Root cause: demand estimation was
trained on a world where sports shoes
were always discounted. It never
observed sports shoes selling without
discounts. It could not know they would.
Third requirement for good estimation: stable regime. Here is what happens when the regime is not stable.
What happened
Sell-through rates were higher than ever.
By mid-season, the average pairs per item per store had fallen from 10 to 3.
This fragmentation meant most sizes were unavailable for most items - making them effectively unsellable even with more discounts.
Sales fell. The fix (more discounts) did not work.
What they learned
The pricing and promotion system needed a companion: inventory distribution.
The system optimized what it could see.
It could not see that selling 97% of one size left a shoe no one could buy.
Representation constraint by omission: no store-level inventory field, no size- level tracking.

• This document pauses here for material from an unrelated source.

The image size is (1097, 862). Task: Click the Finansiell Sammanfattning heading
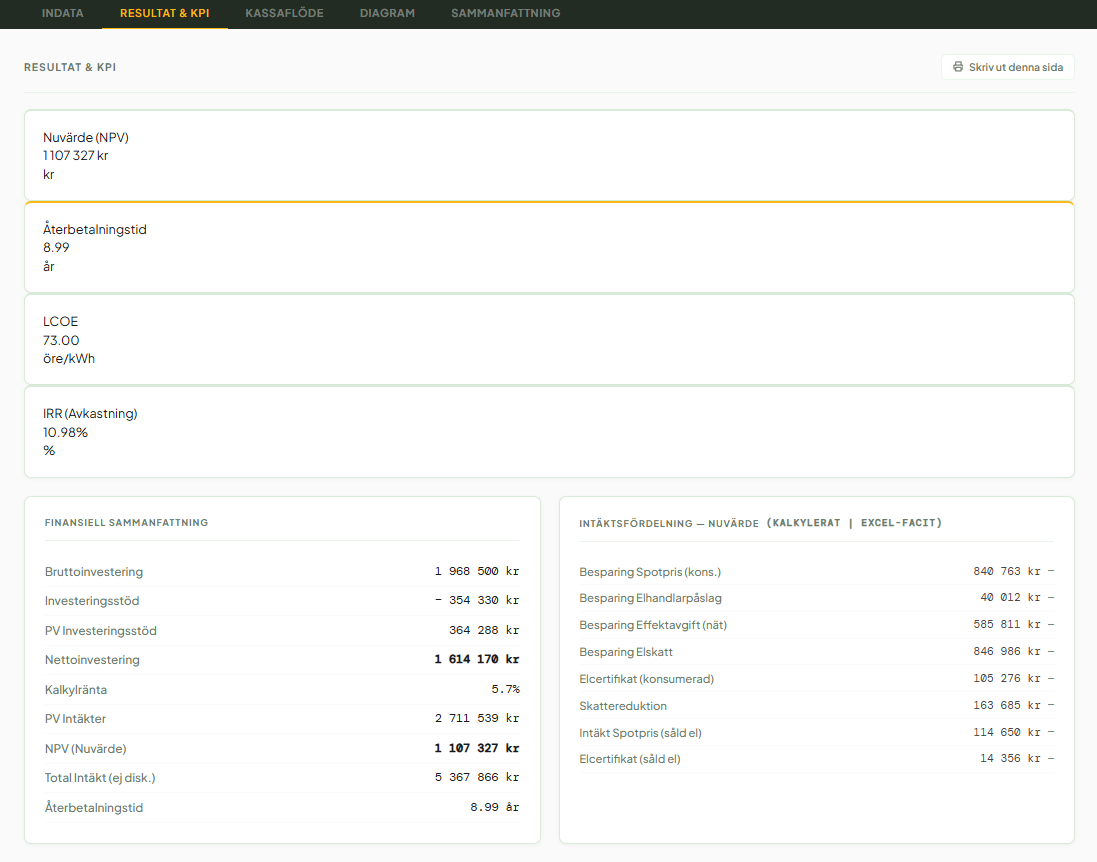click(126, 523)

The system was blind to fragmentation by design.
Summer 2019
| Metric | Result |
|---|---|
| Sell-through | 83% (target: 85%) |
| Revenue growth YoY | +7.5% to 35M euros |
| Margin (euros) | Same as prior year |
Unprecedented for PittaRosso - had never exceeded 70% sell-through.
Fall/Winter 2019-2020
Objective updated: revenue maximization with high sell-through constraint. Revenue and margin goals met in first months. 100,000 pairs redistributed between stores by January.
February 20, 2020
All stores closed. COVID-19.
The AI system was halted.
As of late 2022, it had not been restarted.

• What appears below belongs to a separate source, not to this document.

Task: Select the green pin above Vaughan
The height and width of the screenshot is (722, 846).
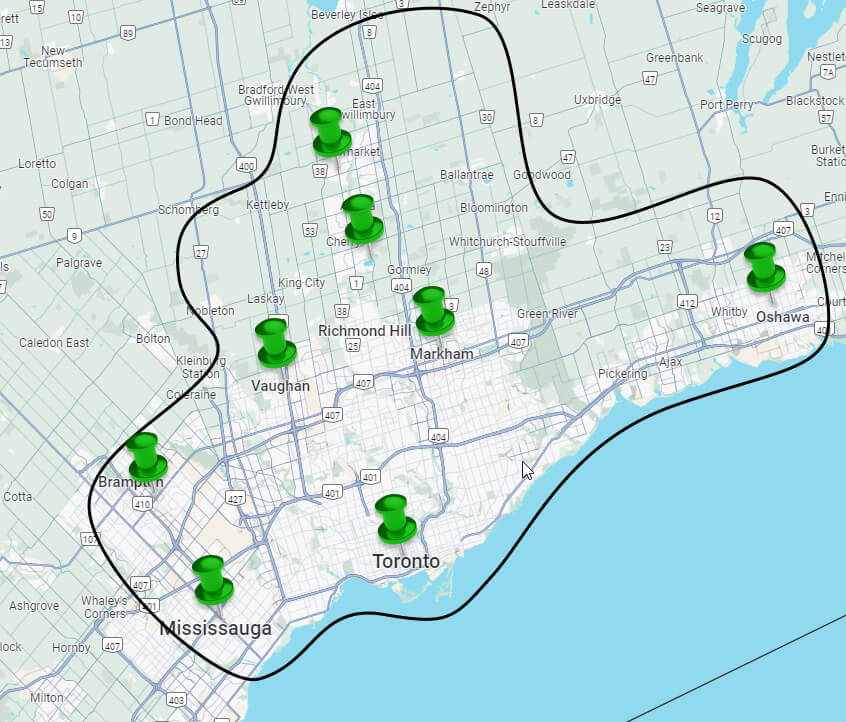Action: coord(274,343)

What this tells us about AI adoption risk
When you build operations around an AI system, the fallback capability atrophies. The buyers had been sidelined. Their manual expertise had faded.
When the system fails - for any reason, including a global pandemic outside its training distribution - the organization may not be able to return to how it operated before.
Dependency risk is real and hard to see until the system stops.
What PittaRosso has
A decision support system. Two algorithms, a human in the loop, a manual feedback path.
It produces recommendations. Humans act. Humans detect drift. Humans update the model.
The system has all the Day 1 components. But its behavior is a recommendation - not an action in the world. The perception- action loop requires a human to close it every time.
This is not AI in the Day 1 sense.
What would make it AI
Automated action - prices and promotions deployed directly within approved constraints
Closed feedback loop - actual outcomes feed back to re-estimate demand estimation coefficients automatically
Online learning - demand estimation re-runs as new data arrives, not only when a human detects a crisis
Labate’s fix after Crisis 1 was doing step 3 by hand. She updated the Impact tab manually.
In a full AI system that loop closes itself.